TASK DETAILS ::
Set the entries down once more, exactly as they are worded.

RECORDS SUPPLIED ::
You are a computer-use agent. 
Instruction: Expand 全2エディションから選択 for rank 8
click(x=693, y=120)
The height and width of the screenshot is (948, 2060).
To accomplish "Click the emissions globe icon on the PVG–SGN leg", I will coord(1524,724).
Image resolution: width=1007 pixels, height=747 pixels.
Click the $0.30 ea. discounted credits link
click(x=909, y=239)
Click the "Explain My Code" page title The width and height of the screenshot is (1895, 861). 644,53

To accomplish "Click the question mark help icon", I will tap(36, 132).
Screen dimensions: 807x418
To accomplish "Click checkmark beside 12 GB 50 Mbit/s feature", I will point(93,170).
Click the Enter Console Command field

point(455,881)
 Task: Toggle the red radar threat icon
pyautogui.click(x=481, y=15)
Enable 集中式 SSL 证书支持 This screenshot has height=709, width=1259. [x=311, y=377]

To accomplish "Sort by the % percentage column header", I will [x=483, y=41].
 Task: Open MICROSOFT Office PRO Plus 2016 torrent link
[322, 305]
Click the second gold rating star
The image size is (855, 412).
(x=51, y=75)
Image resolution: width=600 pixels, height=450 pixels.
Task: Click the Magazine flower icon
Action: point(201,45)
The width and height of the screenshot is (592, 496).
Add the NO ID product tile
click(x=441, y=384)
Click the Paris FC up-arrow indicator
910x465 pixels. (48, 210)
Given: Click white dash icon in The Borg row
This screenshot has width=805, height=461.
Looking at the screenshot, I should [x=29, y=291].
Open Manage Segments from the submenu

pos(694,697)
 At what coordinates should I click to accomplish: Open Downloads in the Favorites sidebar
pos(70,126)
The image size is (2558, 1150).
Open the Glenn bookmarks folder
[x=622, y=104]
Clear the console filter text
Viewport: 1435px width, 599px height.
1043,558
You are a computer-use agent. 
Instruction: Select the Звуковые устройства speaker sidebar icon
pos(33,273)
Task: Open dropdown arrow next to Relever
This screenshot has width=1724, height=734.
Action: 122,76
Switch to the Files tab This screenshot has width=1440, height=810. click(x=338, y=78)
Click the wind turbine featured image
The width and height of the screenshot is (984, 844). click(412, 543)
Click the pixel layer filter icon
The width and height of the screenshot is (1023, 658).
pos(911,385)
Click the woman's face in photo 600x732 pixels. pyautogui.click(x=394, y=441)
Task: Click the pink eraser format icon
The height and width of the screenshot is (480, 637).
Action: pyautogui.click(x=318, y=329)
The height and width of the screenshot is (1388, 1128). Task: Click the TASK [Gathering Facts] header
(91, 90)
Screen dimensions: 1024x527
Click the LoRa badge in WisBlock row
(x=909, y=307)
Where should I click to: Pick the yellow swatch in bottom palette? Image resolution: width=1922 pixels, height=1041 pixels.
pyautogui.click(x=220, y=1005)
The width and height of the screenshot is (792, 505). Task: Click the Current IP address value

YOUR SOLUTION ::
You are a computer-use agent. 
Instruction: Expand 全2エディションから選択 for rank 8
click(x=693, y=120)
The height and width of the screenshot is (948, 2060).
To accomplish "Click the emissions globe icon on the PVG–SGN leg", I will coord(1524,724).
Image resolution: width=1007 pixels, height=747 pixels.
Click the $0.30 ea. discounted credits link
click(x=909, y=239)
Click the "Explain My Code" page title The width and height of the screenshot is (1895, 861). 644,53

To accomplish "Click the question mark help icon", I will tap(36, 132).
Screen dimensions: 807x418
To accomplish "Click checkmark beside 12 GB 50 Mbit/s feature", I will point(93,170).
Click the Enter Console Command field

point(455,881)
 Task: Toggle the red radar threat icon
pyautogui.click(x=481, y=15)
Enable 集中式 SSL 证书支持 This screenshot has height=709, width=1259. [x=311, y=377]

To accomplish "Sort by the % percentage column header", I will [x=483, y=41].
 Task: Open MICROSOFT Office PRO Plus 2016 torrent link
[322, 305]
Click the second gold rating star
The image size is (855, 412).
(x=51, y=75)
Image resolution: width=600 pixels, height=450 pixels.
Task: Click the Magazine flower icon
Action: point(201,45)
The width and height of the screenshot is (592, 496).
Add the NO ID product tile
click(x=441, y=384)
Click the Paris FC up-arrow indicator
910x465 pixels. (48, 210)
Given: Click white dash icon in The Borg row
This screenshot has width=805, height=461.
Looking at the screenshot, I should [x=29, y=291].
Open Manage Segments from the submenu

pos(694,697)
 At what coordinates should I click to accomplish: Open Downloads in the Favorites sidebar
pos(70,126)
The image size is (2558, 1150).
Open the Glenn bookmarks folder
[x=622, y=104]
Clear the console filter text
Viewport: 1435px width, 599px height.
1043,558
You are a computer-use agent. 
Instruction: Select the Звуковые устройства speaker sidebar icon
pos(33,273)
Task: Open dropdown arrow next to Relever
This screenshot has width=1724, height=734.
Action: 122,76
Switch to the Files tab This screenshot has width=1440, height=810. click(x=338, y=78)
Click the wind turbine featured image
The width and height of the screenshot is (984, 844). click(412, 543)
Click the pixel layer filter icon
The width and height of the screenshot is (1023, 658).
pos(911,385)
Click the woman's face in photo 600x732 pixels. pyautogui.click(x=394, y=441)
Task: Click the pink eraser format icon
The height and width of the screenshot is (480, 637).
Action: pyautogui.click(x=318, y=329)
The height and width of the screenshot is (1388, 1128). Task: Click the TASK [Gathering Facts] header
(91, 90)
Screen dimensions: 1024x527
Click the LoRa badge in WisBlock row
(x=909, y=307)
Where should I click to: Pick the yellow swatch in bottom palette? Image resolution: width=1922 pixels, height=1041 pixels.
pyautogui.click(x=220, y=1005)
The width and height of the screenshot is (792, 505). Task: Click the Current IP address value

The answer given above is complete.